The doping concentration is too low to affect the mobility. Therefore the mobility of intrinsic silicon can be used, which is $1400 cm^2V^{-1}s^{-1}$. The measured device is a power diode where the p-doped region is in the $\mu$m range. It’s not possible to place all 4 tips on the p-doped region because it is too thin. As a consequence the resistance can’t be measured directly. With the depletion width, the charge carrier concentration of the p-doped region can be calculated

\[ \begin{equation} W = \sqrt{\frac{2\epsilon(N_A + N_D)V_{bi}}{eN_DN_A}} \end{equation} \]
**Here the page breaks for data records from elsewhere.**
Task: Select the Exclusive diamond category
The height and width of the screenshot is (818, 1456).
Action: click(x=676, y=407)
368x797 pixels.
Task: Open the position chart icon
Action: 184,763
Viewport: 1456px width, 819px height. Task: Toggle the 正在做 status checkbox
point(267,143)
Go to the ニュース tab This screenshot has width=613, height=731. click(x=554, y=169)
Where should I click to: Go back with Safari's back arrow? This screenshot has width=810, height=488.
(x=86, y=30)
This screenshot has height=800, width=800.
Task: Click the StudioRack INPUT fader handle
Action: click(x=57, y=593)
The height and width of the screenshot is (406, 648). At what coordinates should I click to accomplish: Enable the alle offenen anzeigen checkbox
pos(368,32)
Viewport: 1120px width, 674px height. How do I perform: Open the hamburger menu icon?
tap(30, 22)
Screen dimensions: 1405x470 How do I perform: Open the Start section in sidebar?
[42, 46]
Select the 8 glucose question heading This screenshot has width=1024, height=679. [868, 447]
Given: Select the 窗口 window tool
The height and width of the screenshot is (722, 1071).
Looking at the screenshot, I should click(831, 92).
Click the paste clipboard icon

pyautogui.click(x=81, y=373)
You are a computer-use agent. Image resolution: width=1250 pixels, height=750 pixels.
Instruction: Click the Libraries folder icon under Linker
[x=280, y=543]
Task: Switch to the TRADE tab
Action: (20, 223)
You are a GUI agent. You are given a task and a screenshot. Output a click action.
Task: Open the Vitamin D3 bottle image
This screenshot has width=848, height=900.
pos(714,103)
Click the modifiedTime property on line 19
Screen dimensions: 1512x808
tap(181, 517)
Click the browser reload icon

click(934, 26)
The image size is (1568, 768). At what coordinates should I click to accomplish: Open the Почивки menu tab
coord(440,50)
where $W$ is the width of the depletion zone, $N_A$ the concentration of acceptors, $N_D$ the concentration of donors, $\epsilon$ is the permittivity and $V_{bi}$ the built-in voltage of the diode. The concentration of acceptors is equal to the concentration of holes in the p-doped region and the concentration of donors is equal to the concentration of free electrons in the n-doped region. The permittivity can be approximated with the permittivity of Silicon. The built-in potential can be determined by operating the pn-junction in forward-bias. The concentration of holes $p$ can be expressed with

\[ \begin{equation} p = \frac{2\epsilon nV_{bi}}{W^2e n -2\epsilon V_{bi}} \end{equation} \]

Here, we gave just a theoretical sketch how the doping concentrations could be calculated from the depletion width because due to technical issues, it was not possible to perform the necessary 4-point resistance measurement on the n-doped region.